CHAPEL HILL, N.C. (WNCN) — Next week, the University of North Carolina System will receive 20,000 COVID-19 vaccines as it prepares to vaccinate students, a news release said Friday.
On Thursday, Gov. Roy Cooper announced that all adults in North Carolina will be eligible to receive the vaccine beginning April 7.
According to the news release, more than 27,000 vaccinations have already been administered at 12 clinics running at UNC institutions. The system has been preparing to ensure each campus is ready to get shots in students’ arms.
Students will not be required to get the vaccine, but it will be “strongly recommended,” the release said.
“We want to send a clear message to encourage students to get their shot,” said UNC System President Peter Hans. “These vaccinations will help us send students home safely at the end of the semester and return our universities safely to normal operations in the fall, so that our students can have the full college experience they need and deserve. We want to do our part to bring this terrible pandemic to an end.”

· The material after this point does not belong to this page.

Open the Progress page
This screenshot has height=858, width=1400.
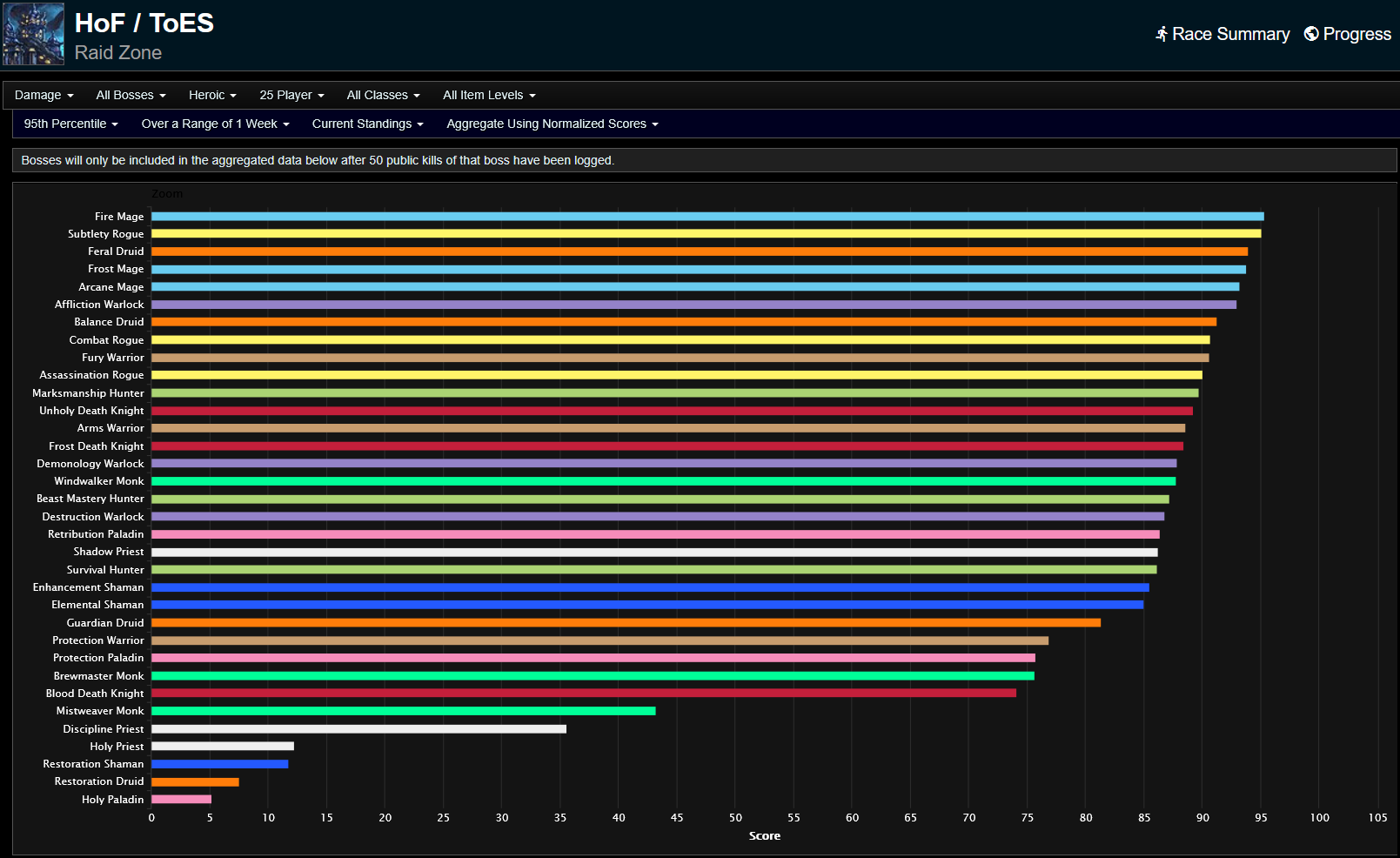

Community clinics have been operating at Appalachian State University, East Carolina University, North Carolina A&T University, North Carolina Central University, UNC-Asheville, UNC-Greensboro, UNC-Pembroke, UNC-Wilmington, and Western Carolina University. These clinics will continue to operate with an emphasis on reaching underserved and rural populations, the system said.
In addition, Winston-Salem State University is serving as a satellite site as part of the FEMA operation in the state. North Carolina State University and UNC-Chapel Hill are running clinics for faculty, staff, and students.
Elizabeth City State University, Fayetteville State University, University of North Carolina School of the Arts, and UNC-Charlotte will either open clinics or provide student vaccinations through health care partners within the next two weeks, the release said.